Stored items from a collection:
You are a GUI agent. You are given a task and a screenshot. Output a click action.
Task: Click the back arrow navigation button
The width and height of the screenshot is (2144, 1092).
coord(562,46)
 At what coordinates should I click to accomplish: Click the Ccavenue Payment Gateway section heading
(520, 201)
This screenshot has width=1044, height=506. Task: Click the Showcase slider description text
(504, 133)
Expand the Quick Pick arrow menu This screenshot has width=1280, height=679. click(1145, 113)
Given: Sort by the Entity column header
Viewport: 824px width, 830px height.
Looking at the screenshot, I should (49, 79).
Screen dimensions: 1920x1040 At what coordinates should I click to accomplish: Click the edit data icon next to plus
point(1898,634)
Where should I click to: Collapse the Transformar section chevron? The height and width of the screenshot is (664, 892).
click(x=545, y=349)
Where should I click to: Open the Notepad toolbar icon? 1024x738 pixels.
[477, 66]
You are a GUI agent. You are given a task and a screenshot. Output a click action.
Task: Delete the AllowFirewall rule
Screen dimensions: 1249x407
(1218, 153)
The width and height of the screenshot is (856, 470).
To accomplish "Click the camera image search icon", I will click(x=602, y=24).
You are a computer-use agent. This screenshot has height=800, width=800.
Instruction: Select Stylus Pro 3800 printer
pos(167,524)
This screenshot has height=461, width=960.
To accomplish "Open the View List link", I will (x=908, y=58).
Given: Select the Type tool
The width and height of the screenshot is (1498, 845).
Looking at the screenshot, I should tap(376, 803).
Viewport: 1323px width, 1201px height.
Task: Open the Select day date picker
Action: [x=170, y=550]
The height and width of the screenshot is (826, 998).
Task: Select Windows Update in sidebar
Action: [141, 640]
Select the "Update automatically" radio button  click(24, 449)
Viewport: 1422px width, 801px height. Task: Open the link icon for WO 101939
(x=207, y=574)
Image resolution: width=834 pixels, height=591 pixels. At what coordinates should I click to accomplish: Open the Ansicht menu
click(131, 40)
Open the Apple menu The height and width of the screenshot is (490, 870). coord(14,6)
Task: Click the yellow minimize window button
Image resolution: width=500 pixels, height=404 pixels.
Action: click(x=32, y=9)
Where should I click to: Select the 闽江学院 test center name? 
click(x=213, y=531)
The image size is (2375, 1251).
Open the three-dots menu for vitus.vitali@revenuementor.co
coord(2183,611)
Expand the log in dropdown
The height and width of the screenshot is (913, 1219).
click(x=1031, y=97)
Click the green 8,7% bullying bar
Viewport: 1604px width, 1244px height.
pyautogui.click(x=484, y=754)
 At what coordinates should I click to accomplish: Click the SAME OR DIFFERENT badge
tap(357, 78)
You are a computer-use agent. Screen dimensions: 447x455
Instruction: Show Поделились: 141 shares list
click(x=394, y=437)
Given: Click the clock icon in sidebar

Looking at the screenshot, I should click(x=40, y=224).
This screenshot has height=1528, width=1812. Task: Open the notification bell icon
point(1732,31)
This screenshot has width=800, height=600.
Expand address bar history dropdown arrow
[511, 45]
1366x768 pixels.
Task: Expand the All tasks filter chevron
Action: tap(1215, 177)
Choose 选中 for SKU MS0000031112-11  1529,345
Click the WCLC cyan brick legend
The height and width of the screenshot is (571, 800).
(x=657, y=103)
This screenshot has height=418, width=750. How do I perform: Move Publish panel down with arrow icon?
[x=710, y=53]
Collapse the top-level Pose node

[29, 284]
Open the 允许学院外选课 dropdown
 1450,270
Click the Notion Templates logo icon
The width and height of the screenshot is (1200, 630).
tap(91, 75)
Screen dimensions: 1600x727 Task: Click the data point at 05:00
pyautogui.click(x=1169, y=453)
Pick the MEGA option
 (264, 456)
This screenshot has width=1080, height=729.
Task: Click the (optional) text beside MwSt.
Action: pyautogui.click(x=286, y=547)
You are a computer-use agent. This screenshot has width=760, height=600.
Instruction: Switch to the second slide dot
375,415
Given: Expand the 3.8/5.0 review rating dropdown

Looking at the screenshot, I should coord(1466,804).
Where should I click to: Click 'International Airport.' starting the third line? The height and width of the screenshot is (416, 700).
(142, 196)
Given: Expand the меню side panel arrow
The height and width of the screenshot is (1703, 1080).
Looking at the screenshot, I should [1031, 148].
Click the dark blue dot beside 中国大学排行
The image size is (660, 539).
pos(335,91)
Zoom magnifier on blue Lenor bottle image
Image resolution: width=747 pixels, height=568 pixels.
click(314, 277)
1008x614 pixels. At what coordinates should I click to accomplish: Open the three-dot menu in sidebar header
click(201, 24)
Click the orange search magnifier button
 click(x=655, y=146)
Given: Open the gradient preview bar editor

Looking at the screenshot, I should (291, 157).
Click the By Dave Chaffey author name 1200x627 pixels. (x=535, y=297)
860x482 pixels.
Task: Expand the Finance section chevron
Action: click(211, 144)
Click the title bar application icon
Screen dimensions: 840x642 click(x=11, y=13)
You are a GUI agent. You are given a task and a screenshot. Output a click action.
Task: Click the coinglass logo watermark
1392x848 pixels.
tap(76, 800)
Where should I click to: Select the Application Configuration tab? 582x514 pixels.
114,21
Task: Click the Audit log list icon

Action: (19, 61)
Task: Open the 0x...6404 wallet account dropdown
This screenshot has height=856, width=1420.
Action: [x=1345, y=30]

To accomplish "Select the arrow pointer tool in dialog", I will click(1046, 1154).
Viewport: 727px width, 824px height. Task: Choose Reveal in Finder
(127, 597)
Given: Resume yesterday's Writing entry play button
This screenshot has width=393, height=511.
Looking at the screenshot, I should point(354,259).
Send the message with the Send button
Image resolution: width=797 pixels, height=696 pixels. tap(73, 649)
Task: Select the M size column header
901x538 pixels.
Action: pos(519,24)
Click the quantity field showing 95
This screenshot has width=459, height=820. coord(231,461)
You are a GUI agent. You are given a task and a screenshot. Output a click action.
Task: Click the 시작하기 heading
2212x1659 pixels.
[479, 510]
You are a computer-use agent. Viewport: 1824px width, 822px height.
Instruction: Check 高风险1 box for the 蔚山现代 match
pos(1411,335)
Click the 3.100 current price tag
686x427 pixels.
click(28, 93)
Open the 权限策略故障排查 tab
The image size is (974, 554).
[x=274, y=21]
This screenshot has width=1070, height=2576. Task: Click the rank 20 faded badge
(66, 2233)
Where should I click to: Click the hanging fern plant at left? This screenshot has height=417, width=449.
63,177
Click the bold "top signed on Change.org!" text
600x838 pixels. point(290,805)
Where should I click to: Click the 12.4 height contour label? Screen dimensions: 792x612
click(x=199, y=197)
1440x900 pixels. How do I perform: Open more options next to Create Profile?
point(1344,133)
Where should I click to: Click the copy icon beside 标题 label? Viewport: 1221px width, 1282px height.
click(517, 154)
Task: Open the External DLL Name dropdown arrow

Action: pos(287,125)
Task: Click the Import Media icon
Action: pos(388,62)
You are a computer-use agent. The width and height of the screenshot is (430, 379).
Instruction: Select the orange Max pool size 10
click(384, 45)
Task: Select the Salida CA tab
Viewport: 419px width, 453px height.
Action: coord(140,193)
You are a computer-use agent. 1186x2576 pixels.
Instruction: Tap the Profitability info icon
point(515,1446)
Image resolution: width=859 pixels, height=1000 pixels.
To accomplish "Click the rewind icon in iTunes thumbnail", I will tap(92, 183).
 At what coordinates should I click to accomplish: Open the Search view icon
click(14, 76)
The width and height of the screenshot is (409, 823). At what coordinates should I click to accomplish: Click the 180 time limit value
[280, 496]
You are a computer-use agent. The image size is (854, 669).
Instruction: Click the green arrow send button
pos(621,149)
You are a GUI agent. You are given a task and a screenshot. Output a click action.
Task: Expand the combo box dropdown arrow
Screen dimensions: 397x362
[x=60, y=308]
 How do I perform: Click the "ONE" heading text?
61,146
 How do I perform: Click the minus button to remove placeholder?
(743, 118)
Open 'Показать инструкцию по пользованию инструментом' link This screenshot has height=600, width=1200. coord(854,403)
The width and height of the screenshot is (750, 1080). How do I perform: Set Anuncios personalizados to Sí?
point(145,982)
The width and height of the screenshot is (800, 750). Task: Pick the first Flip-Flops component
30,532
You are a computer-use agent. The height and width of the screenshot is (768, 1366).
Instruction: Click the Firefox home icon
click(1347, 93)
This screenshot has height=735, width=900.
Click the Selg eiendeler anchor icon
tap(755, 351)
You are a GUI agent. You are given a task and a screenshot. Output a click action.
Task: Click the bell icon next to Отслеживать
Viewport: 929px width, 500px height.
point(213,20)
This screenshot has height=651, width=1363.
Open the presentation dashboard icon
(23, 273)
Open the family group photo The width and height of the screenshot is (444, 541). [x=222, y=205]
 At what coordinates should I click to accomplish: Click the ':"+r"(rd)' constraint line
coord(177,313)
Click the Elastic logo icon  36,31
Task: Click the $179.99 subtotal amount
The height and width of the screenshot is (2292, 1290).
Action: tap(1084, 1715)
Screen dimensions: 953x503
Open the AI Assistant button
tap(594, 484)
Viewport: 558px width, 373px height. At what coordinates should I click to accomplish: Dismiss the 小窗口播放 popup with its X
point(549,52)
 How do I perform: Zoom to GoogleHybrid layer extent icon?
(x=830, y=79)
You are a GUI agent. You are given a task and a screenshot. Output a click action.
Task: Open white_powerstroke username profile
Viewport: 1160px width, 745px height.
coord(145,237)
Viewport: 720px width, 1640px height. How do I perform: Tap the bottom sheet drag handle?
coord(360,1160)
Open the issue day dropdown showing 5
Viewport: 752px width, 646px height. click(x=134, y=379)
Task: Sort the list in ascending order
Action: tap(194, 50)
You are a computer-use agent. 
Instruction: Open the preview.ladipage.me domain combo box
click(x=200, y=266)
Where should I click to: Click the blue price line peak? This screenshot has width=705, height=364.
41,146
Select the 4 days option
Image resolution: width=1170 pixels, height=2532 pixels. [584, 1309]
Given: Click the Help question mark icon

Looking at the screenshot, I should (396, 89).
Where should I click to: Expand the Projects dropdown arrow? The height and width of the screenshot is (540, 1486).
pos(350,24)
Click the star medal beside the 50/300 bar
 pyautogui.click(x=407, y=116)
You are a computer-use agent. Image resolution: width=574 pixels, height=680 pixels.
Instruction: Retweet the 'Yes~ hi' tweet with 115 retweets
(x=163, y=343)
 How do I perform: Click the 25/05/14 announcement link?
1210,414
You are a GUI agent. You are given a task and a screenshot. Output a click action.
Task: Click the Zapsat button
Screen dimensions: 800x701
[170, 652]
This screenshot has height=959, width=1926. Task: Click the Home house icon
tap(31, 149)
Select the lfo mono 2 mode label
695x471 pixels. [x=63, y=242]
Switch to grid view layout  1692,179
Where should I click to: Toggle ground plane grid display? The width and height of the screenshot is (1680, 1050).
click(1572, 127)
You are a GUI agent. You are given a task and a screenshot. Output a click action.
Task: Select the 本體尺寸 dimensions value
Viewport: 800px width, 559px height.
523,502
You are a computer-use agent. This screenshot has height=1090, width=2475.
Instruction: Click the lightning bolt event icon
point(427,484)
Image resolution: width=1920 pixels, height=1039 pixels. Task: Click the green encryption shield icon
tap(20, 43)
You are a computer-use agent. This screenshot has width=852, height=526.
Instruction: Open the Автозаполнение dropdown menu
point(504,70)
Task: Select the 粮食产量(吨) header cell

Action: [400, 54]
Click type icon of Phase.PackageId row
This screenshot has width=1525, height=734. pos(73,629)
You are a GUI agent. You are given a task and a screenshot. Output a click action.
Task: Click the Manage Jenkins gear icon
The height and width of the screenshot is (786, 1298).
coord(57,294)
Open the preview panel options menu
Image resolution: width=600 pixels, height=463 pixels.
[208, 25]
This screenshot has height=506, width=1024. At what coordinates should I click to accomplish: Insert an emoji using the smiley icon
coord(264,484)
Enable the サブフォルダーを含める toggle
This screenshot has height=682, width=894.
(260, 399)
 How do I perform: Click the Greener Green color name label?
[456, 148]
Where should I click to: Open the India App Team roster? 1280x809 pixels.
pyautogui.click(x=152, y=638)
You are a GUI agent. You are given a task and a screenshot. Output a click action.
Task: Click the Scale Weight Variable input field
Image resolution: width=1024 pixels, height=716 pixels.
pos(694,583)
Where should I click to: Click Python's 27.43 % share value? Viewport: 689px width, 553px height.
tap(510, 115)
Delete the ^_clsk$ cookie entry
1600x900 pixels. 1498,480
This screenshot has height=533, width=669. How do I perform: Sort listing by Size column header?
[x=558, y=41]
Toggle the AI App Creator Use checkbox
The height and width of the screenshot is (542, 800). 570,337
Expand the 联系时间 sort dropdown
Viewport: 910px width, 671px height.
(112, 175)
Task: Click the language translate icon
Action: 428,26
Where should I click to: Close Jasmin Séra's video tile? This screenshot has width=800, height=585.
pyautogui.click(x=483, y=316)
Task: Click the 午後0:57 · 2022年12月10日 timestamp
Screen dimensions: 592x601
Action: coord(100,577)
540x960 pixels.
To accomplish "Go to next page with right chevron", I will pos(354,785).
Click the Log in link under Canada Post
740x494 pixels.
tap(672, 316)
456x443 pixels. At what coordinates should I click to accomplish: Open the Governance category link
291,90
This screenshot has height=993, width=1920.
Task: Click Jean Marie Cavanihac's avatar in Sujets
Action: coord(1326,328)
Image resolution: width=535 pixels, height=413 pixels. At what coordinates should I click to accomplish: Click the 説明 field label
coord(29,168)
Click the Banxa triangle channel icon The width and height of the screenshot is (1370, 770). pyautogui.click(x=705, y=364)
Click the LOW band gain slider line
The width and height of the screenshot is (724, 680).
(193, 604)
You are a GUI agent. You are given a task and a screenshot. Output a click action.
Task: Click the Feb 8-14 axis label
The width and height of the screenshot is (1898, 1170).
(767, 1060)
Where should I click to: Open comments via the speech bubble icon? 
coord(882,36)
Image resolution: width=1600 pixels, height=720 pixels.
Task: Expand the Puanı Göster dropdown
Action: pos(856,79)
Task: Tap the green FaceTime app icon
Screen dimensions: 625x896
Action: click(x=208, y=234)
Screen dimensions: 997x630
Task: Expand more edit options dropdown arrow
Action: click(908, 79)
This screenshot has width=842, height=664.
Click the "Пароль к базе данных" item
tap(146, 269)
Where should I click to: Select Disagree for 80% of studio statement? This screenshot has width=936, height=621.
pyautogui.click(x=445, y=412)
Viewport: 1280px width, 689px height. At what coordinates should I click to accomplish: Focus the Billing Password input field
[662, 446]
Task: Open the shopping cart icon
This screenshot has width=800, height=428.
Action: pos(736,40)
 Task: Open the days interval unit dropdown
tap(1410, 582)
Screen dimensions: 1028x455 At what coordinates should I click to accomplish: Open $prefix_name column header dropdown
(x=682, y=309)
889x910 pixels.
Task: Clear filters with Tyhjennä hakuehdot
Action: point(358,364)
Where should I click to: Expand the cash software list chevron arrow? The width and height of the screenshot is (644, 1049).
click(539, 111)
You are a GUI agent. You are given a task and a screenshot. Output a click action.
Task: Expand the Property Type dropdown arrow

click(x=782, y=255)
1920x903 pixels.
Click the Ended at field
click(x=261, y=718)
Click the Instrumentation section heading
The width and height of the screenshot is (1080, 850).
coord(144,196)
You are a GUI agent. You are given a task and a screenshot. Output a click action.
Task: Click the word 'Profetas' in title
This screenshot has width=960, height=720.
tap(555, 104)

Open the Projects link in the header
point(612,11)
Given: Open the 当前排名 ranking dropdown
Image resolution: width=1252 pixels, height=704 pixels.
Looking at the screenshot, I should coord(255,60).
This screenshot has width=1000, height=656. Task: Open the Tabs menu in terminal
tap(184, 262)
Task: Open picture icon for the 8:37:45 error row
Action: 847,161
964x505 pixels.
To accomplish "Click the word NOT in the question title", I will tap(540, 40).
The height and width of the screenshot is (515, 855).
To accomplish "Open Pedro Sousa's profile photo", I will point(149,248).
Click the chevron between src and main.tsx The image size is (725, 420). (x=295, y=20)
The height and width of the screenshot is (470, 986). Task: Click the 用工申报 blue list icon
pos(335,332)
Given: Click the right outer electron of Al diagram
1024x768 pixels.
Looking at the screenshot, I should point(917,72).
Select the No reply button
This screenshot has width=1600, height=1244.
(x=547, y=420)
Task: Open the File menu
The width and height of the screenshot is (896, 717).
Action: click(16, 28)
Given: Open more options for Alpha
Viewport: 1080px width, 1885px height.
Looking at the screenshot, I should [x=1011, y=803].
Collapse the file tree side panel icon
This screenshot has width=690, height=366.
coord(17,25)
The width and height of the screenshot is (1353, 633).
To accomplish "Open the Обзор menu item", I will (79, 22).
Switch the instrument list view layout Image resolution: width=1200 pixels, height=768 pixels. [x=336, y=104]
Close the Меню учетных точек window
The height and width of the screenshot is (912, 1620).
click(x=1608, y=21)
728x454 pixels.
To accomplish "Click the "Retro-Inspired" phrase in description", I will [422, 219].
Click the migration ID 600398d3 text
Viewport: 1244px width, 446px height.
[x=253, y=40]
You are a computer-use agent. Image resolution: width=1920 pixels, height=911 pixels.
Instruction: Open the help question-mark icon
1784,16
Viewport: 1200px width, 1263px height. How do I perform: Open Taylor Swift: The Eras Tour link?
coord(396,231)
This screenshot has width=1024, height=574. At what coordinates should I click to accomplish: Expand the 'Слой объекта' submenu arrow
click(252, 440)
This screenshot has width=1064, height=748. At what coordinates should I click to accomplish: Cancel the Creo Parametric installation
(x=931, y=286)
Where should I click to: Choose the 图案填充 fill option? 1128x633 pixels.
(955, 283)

Task description: What you return should be exactly the lines above, starting at the one with "Search view icon" and ending at the one with "Open the family", and nothing else.

Finished task:
 At what coordinates should I click to accomplish: Open the Search view icon
click(14, 76)
The width and height of the screenshot is (409, 823). At what coordinates should I click to accomplish: Click the 180 time limit value
[280, 496]
You are a computer-use agent. The image size is (854, 669).
Instruction: Click the green arrow send button
pos(621,149)
You are a GUI agent. You are given a task and a screenshot. Output a click action.
Task: Expand the combo box dropdown arrow
Screen dimensions: 397x362
[x=60, y=308]
 How do I perform: Click the "ONE" heading text?
61,146
 How do I perform: Click the minus button to remove placeholder?
(743, 118)
Open 'Показать инструкцию по пользованию инструментом' link This screenshot has height=600, width=1200. coord(854,403)
The width and height of the screenshot is (750, 1080). How do I perform: Set Anuncios personalizados to Sí?
point(145,982)
The width and height of the screenshot is (800, 750). Task: Pick the first Flip-Flops component
30,532
You are a computer-use agent. The height and width of the screenshot is (768, 1366).
Instruction: Click the Firefox home icon
click(1347, 93)
This screenshot has height=735, width=900.
Click the Selg eiendeler anchor icon
tap(755, 351)
You are a GUI agent. You are given a task and a screenshot. Output a click action.
Task: Click the bell icon next to Отслеживать
Viewport: 929px width, 500px height.
point(213,20)
This screenshot has height=651, width=1363.
Open the presentation dashboard icon
(23, 273)
Open the family group photo The width and height of the screenshot is (444, 541). [x=222, y=205]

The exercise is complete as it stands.